October 2016 | view this story as a .pdf
In the words of graphic designer Kate Howe.
As soon as I could choose my place, I chose New York City. I elected to go to Columbia over Harvard or Stanford for the worldliness, the hustle, the grit, glamour, and brushes with greatness of New York City. Four years later, when the fresh-faced graduates of those and other institutions showed up, I felt part of the city–and undeniably superior.
In the years after college, I did move out of New York City, once for San Francisco, which turned out to be too parochial, and once for London, which…well that did give New York a run for its money. But settling back in Brooklyn after graduate school, I figured it was game-over. I would go on honing my version of life in the city–find my mate, buy and decorate an apartment, further my career. Then think about children, and a weekend house, and further furthering my career. But life anywhere else did not seem plausible. If I complained about the price of real estate, or the exhaustion of the subway commute, or the waiting list for preschool, it was always with the understanding that those hardships were vastly preferable to living in the places without those hardships. I sometimes heard people discuss “getting out,” and I mentally put them in the Other category. They must not be that tough, I thought. And those poor souls in the suburbs of Long Island or Jersey.
Imagine my surprise then, when I was one-half of a decision to move up to Portland, Maine. It came upon us almost by chance. My husband applied for a job in Portland and slowly became the chosen candidate. What had seemed a harmless gambit turned into a crazy, weighty, life-altering decision, the most difficult one of our adult lives. At first we thought, “Oh how charming. But of course we’ll stay in New York.” We made up our minds that way at least five or six times, only to be tempted during the night by fantasies of seaside meadows and ocean breezes; fantasies that our daughters could grow up knowing nature; and the biggest fantasy of all–that there might be another version of life out there, if only we were able to unwind enough to enjoy it.

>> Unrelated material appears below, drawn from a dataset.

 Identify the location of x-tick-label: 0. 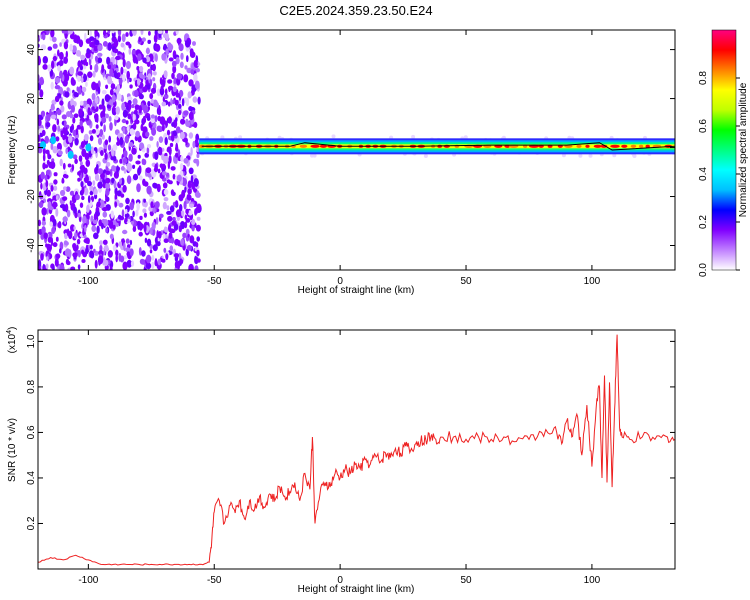
(340, 580).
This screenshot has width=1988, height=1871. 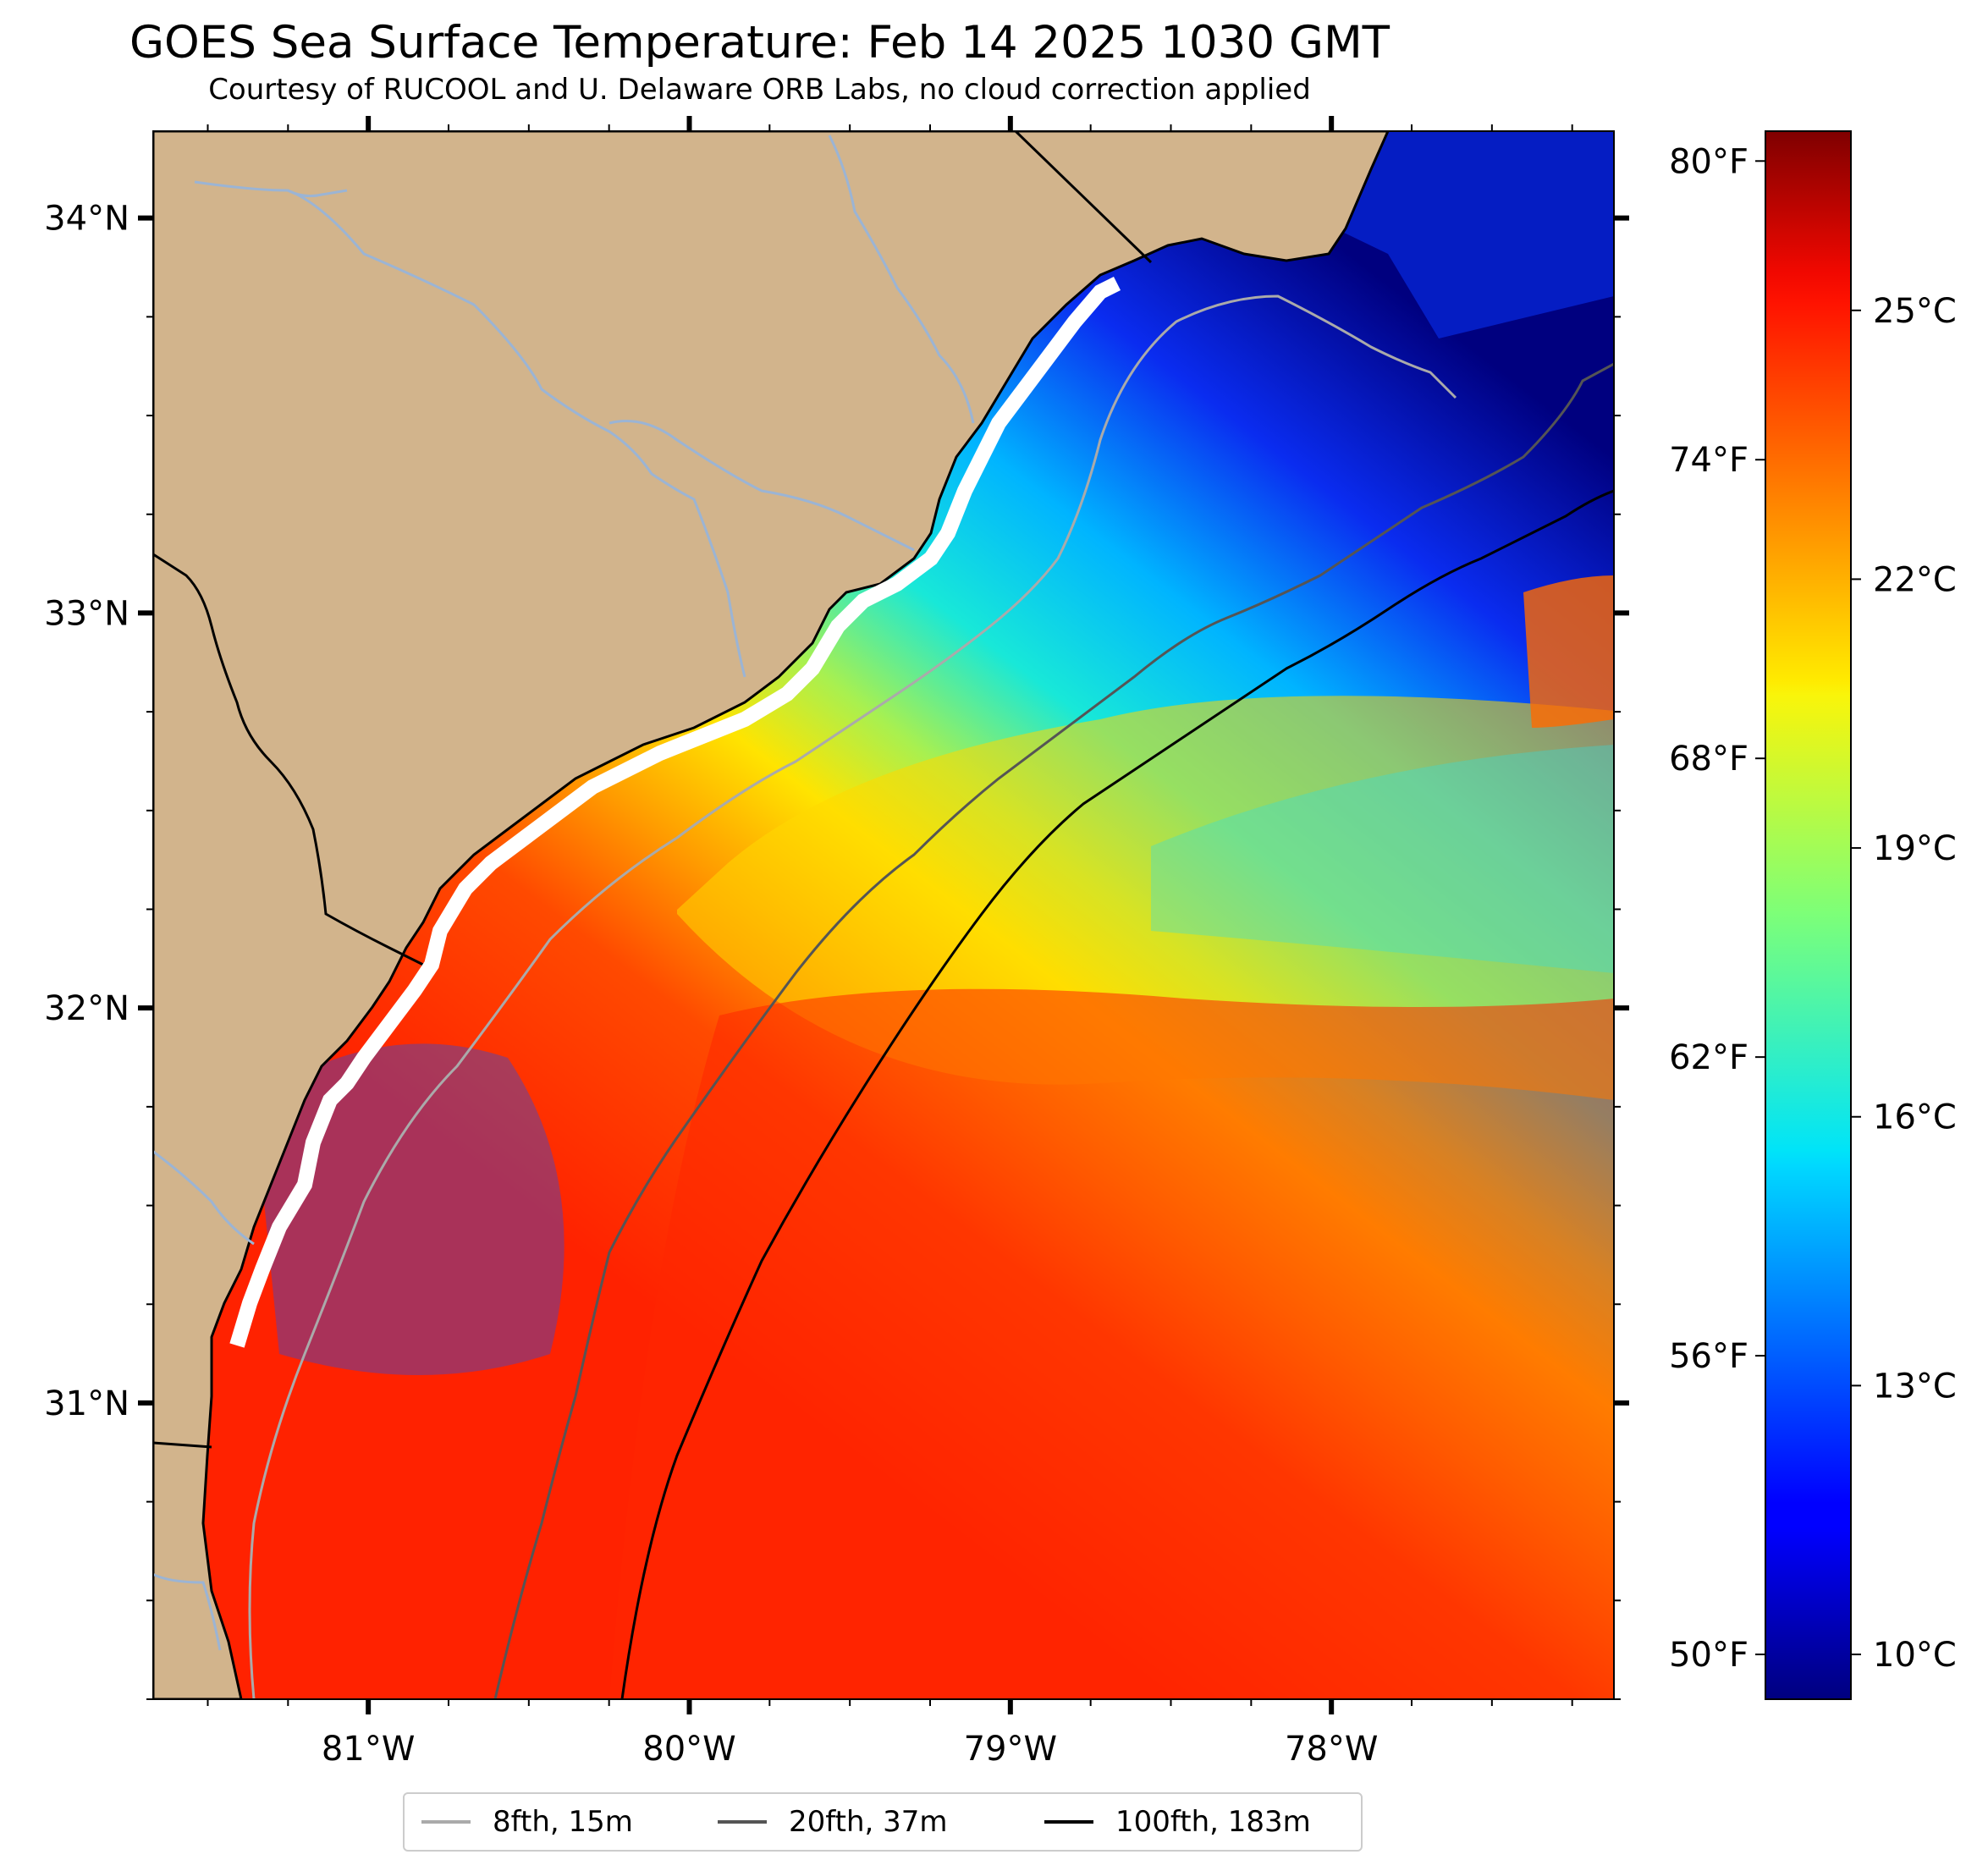 I want to click on colorbar, so click(x=1808, y=915).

On a last minute trip to check out Maine again, after the job decision was already overdue and we were wracked with indecision, the honey light and sweeping vista of Ocean House Road leading into Cape Elizabeth undid me, and just like that, my life path turned and led out of New York City.
There is a tremendous loss of identity that comes with leaving New York. The city that demands everything from its residents also returns much to them: endless stimulation for a sustained adrenaline high; an infinite string of glittering goals, the achievement of any one mysteriously leading to the appearance of a new one, like levels in a video game; and always the satisfaction that you are doing it harder, longer, bigger, and more intensely than anybody, anywhere else. Even if you’re not winning in New York, just surviving there is surely better than winning anywhere else.
When you’re proud of these things, when your small victories against all the concrete and all the people have become badges of honor, to move away is to lose a psychic armature that has been sustaining you. It is also to release all the unrealized dreams of the city and admit to yourself that they will never be. I will not be a late-blooming art star in Chelsea. My daughter will not be scouted on the street for young celebrity. Living in NYC, these were fantastical possibilities, but in Portland, Maine they are not.
I went through detox the first summer were here, releasing the psychic layers and contortions, the ways I had adapted to the environment in New York. For the first time I noticed how prevalent my internal anxiety was, as it stood out in relief against the pretty, unbothered environment.
We’ve been here a year and a half now, and I have come to value something I never did in New York: ease. It’s easy to get to a beautiful beach, and so we go several times a week after work. It’s been easy to make real friends, easy to get involved with groups and activities that are interesting to me, easy to find a magical school for my girls, easy to complete the errands of daily life. With that ease it has become possible to enjoy the things I do, instead of being distracted by the mental load of stress and strategizing. I have crawled out of my old skin of self-consciousness and comparison, and the new one underneath feels so much lighter.
There is a big community of former New Yorkers here in Portland, and it is growing rapidly. From the Airbnb hostess on our first trip, to the former Amex executive I met at the coffee shop this morning. People’s individual reasons and experiences are of course different, but there is a collective relief and wonder at the beauty here, and sense of our good fortune to have found our way here. Portland is not perfect, but it has a special combination of small-town ease and a cultural life and quality of people that outstrip its size. New York will always be magnificent, but it is not an environment for happiness. For a New Yorker willing to be happy, Portland is pretty good.